→ Prompt
Please return each of the entries below exactly as they appear.

→ Stored records
· · · ·

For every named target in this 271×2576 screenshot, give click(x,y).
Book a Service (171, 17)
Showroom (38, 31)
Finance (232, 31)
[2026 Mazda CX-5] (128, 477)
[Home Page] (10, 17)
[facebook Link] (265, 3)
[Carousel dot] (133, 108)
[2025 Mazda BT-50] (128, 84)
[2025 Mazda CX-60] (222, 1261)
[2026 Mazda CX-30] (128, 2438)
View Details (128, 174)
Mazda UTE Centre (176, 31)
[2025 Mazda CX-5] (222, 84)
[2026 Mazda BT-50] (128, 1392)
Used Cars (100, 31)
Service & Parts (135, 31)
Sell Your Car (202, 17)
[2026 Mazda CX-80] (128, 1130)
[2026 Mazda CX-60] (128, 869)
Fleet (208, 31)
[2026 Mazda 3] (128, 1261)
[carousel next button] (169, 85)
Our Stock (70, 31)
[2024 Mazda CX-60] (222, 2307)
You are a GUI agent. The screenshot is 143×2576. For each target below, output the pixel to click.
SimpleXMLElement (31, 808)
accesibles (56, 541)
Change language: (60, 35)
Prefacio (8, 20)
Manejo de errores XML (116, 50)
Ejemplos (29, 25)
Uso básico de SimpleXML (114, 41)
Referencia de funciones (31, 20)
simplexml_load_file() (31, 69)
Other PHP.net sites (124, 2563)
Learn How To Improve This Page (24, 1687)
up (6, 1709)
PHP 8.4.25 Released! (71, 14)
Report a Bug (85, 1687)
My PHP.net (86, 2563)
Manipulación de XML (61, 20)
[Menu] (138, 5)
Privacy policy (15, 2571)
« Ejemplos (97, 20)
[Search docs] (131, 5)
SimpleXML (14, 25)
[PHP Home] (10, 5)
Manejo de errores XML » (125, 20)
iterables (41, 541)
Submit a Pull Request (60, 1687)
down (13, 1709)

· · · ·

→ Answer to the problem
For every named target in this 271×2576 screenshot, give click(x,y).
Book a Service (171, 17)
Showroom (38, 31)
Finance (232, 31)
[2026 Mazda CX-5] (128, 477)
[Home Page] (10, 17)
[facebook Link] (265, 3)
[Carousel dot] (133, 108)
[2025 Mazda BT-50] (128, 84)
[2025 Mazda CX-60] (222, 1261)
[2026 Mazda CX-30] (128, 2438)
View Details (128, 174)
Mazda UTE Centre (176, 31)
[2025 Mazda CX-5] (222, 84)
[2026 Mazda BT-50] (128, 1392)
Used Cars (100, 31)
Service & Parts (135, 31)
Sell Your Car (202, 17)
[2026 Mazda CX-80] (128, 1130)
[2026 Mazda CX-60] (128, 869)
Fleet (208, 31)
[2026 Mazda 3] (128, 1261)
[carousel next button] (169, 85)
Our Stock (70, 31)
[2024 Mazda CX-60] (222, 2307)
You are a GUI agent. The screenshot is 143×2576. For each target below, output the pixel to click.
SimpleXMLElement (31, 808)
accesibles (56, 541)
Change language: (60, 35)
Prefacio (8, 20)
Manejo de errores XML (116, 50)
Ejemplos (29, 25)
Uso básico de SimpleXML (114, 41)
Referencia de funciones (31, 20)
simplexml_load_file() (31, 69)
Other PHP.net sites (124, 2563)
Learn How To Improve This Page (24, 1687)
up (6, 1709)
PHP 8.4.25 Released! (71, 14)
Report a Bug (85, 1687)
My PHP.net (86, 2563)
Manipulación de XML (61, 20)
[Menu] (138, 5)
Privacy policy (15, 2571)
« Ejemplos (97, 20)
[Search docs] (131, 5)
SimpleXML (14, 25)
[PHP Home] (10, 5)
Manejo de errores XML » (125, 20)
iterables (41, 541)
Submit a Pull Request (60, 1687)
down (13, 1709)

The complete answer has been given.